Television Transmission Technology
A spinoff system that offers a substantial improvement in
UHF-TV transmission efficiency is the VKP-7990 MDC Klystron,
which is manufactured by the Microwave Power Tube Division of
Communications and Power Industries, (CPI), Palo Alto, California.
There are 90 CPI klystrons in operational service at 36 UHF-TV
stations.
The MDC klystron is the result of a multiyear cooperative
development program by a group that included Lewis Research Center,
the National Association of Broadcasters, the Public Broadcasting
System, TV transmitter manufacturers, and Varian Associates,
Inc., also of Palo Alto. Throughout the klystron development
period, the Microwave Power Tube Division was part of Varian,
but Varian's Electron Devices Group has since separated from
Varian to become CPI.

The CPI MDC klystron cuts the electric power consumption of
UHF-TV transmitters by half.
The program was initiated to address a problem experienced
by the UHF segment of the TV industry: for adequate reception,
UHF stations need greater transmitter power than their VHF counterparts
and, additionally, UHF transmitters are inherently less efficient;
thus, UHF station operators had to pay substantially higher electric
utility costs, a significant competitive disadvantage.
The development group sought a way to make available to UHF
operators power amplifying devices with efficiencies comparable
to VHF. The indicated line of approach was to incorporate into
UHF transmitters a power amplifying device known as the Multistage
Depressed Collector (MDC) developed a decade earlier at Lewis
Research Center to enhance the efficiency of communications satellite
transmissions; the MDC allowed satellites to transmit more powerful
signals, thus enabling the use of smaller, less costly Earth
stations for signal reception.
The klystron is a vacuum tube used to generate and amplify
ultrahigh frequencies. It draws radio frequency energy from a
high voltage electron beam but does so at very low efficiency
levels; most of the energy is dissipated as waste heat. The concept
behind the Lewis/Varian development was that the MDC could recover
much of the wasted energy by recycling a large part of the electron
beam energy, in effect doubling the amount of the beam energy
being converted to radio frequency energy.
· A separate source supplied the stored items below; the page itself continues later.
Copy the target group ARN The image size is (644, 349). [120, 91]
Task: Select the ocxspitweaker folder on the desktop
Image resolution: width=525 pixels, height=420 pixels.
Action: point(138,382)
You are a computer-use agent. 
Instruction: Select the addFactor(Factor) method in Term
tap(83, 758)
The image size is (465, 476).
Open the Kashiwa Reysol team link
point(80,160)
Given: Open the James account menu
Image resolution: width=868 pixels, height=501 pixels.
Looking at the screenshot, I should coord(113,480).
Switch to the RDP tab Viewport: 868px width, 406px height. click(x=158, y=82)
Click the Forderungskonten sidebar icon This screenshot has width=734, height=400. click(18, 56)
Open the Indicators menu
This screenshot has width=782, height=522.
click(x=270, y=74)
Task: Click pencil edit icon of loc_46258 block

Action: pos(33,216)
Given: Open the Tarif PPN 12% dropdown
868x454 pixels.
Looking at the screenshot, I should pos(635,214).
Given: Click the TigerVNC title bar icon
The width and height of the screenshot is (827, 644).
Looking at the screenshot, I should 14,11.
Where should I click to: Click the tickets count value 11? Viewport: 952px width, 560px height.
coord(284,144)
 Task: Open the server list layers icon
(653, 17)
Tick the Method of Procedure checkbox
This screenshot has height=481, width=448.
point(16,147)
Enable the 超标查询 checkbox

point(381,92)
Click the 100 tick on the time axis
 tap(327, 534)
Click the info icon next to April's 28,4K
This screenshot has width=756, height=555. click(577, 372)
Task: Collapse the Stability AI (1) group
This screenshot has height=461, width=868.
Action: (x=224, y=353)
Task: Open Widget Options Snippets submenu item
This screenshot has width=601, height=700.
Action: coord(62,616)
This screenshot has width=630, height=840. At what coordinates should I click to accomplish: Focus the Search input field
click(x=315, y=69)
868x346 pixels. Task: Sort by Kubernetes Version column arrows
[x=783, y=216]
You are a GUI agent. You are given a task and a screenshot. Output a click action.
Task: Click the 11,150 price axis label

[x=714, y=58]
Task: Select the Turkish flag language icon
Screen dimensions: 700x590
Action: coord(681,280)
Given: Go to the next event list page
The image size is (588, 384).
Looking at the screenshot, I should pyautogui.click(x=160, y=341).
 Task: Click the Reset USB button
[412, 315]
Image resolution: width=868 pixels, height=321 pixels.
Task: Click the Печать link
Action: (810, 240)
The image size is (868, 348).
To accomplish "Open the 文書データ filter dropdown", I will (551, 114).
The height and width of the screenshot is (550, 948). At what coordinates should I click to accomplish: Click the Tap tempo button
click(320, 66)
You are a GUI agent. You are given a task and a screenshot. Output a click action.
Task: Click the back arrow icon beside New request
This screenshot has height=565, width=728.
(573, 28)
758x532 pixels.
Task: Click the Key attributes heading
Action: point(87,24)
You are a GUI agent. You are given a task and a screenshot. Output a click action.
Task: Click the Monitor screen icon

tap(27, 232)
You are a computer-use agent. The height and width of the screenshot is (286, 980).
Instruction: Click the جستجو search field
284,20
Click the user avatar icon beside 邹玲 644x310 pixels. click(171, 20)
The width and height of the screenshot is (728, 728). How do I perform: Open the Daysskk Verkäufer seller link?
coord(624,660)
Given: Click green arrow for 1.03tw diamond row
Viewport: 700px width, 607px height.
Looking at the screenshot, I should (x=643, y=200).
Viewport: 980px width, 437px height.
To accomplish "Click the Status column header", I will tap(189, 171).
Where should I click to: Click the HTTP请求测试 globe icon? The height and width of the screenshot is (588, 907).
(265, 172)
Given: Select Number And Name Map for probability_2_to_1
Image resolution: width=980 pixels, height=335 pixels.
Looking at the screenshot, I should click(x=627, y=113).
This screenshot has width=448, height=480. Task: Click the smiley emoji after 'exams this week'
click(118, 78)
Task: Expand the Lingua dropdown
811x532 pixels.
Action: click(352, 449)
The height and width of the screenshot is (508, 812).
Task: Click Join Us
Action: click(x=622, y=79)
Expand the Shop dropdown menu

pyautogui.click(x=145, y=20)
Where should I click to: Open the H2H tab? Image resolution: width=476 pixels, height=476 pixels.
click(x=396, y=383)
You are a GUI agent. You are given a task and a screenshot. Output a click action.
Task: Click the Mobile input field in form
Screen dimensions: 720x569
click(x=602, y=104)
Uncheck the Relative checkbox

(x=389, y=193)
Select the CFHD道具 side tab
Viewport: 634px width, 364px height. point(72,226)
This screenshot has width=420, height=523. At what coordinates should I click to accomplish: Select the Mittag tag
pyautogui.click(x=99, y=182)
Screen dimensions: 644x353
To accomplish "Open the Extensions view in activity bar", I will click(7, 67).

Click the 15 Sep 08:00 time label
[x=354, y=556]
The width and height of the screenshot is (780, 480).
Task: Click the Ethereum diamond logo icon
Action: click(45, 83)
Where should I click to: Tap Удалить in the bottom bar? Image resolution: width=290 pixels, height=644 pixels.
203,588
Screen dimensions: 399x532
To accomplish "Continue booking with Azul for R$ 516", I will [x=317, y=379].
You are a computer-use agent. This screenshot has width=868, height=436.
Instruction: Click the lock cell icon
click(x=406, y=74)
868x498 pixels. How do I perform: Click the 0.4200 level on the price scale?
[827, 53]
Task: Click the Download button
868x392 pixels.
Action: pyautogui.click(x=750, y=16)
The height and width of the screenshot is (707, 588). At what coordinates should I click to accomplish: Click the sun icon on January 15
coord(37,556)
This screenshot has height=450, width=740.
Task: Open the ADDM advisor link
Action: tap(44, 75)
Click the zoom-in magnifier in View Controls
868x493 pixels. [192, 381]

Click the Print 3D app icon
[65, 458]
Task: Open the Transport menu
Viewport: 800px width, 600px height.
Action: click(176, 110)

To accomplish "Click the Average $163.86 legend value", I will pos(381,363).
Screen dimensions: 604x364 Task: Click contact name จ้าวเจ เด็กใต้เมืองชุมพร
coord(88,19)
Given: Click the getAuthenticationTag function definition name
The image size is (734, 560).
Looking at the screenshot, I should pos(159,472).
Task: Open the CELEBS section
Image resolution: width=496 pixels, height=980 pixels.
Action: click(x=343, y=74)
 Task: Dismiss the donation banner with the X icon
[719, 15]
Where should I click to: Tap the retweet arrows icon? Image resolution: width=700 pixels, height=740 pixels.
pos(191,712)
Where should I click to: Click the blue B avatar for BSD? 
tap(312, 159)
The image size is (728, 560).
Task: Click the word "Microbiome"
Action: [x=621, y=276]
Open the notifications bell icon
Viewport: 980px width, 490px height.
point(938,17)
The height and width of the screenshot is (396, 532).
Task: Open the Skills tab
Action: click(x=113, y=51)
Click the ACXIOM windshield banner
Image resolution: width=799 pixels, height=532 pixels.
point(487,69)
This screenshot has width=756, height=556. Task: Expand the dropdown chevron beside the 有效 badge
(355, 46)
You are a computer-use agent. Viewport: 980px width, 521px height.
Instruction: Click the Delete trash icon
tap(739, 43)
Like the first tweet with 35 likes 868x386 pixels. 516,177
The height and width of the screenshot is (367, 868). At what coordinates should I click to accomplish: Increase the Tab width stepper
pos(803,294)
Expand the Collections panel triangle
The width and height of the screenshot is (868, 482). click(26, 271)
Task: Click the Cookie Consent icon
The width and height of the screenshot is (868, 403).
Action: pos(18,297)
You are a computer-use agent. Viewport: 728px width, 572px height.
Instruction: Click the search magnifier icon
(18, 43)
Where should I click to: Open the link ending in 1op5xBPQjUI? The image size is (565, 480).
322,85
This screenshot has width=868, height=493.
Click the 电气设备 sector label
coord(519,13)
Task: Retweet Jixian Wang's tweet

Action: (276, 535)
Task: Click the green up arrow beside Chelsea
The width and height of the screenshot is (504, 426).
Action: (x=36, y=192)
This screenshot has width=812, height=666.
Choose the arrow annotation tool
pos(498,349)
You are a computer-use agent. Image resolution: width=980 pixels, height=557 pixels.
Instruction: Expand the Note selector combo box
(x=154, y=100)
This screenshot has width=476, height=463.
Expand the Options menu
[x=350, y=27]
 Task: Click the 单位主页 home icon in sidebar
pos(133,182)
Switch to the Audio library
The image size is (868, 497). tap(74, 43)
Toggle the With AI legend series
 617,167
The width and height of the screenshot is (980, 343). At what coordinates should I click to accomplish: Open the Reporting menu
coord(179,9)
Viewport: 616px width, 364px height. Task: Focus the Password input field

The program began in 1984. Within the initially targeted three
years, a successful MDC klystron had been produced by Varian
and thoroughly tested. It took another two years to integrate
the klystron into a complete transmitter for field operation.
Varian started commercial production of the tubes in 1990 and
CPI took it over in August 1995.
CPI continues to monitor the klystron's performance. According
to CPI senior scientist Earl W. McCune, the total operating time
for the tubes in service has exceeded three million hours; projected
Mean Time Between Failures is 60,000 hours; the klystrons show
no significant adverse effects due to incorporation of the MDC
feature; and the initial project goal of cutting electric power
consumption by half in UHF-TV transmitters has been realized.